Could anyone explain to me why there's too much fuss about anon coins and how would ordinary users benefit from this feature?
Say, someone wants to buy 2nd hand ps4 from someone. Why would he be so eager to use cryptos with anon feature and hide his transactions?

If you don't feel that privacy is important, I invite you to publish ALL of your UNEDITED credit card and bank statements, ever, on the Internet.

No?  Now consider someone who actually has wealth.  Suppose you have a billion dollars in spare change (after the last multinational corp you bought) and a daughter in elementary school.  Do you want every Corsican and Byelorussian ex patriate within 500km to be able to determine just how large a ransom to ask for, when they leave her left hand in your mailbox?

Suppose instead that you are a middle-level cadre running a department in a satellite city of Chongqing.  Making arrangements for entrepreneurs to build the New China has provided you with a substantial quantity of yuan that you need to move to Cambridge, for Harvard tuition, a boxster and a nice flat.  BoC is off the table.  Bitcoin leaves a trail similar to the heat trail a satellite sees when watching a nuclear submarine transit the pacific:  A big red arrow pointing directly to your location.

These are not merely "first world problems".

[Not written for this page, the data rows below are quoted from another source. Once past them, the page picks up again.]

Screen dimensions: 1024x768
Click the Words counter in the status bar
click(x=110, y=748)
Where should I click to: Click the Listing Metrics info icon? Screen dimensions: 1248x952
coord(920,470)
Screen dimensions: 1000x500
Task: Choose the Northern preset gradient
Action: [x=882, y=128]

No one is asking you to use monero if it doesn't serve your interests.  But I do claim that it is a crucial protection from totalitarian control of your political and religious activism, and can be used to deny ANYONE who may wish to seize your wealth the information necessary to do so.  The tech to make this easy enough to use so that those who are motivated, but not technically exceptional, can do so, is not present.  But Monero puts it in reach.

We live in a world of increasing risks.  Transactional privacy enables you to manage many important risks in useful ways.  The captive coopted mass of circus-goers will not fret about this, as they butter the bread for their grilled government cheese sandwiches.  Those who have something which they consider their own, something to protect, will understand this.

Governments control the cheese consumers.  But those who control the governments have something to protect.

I really think Bitcoin is anonymous already. I know it's not 100% but if someone wants to mix Bitcoin can't they just send x to address A and withdraw x from address B when they need it? Then someone else who wants to remain anonymous sends y to address B and withdraws y from address A. Or some extension of this system.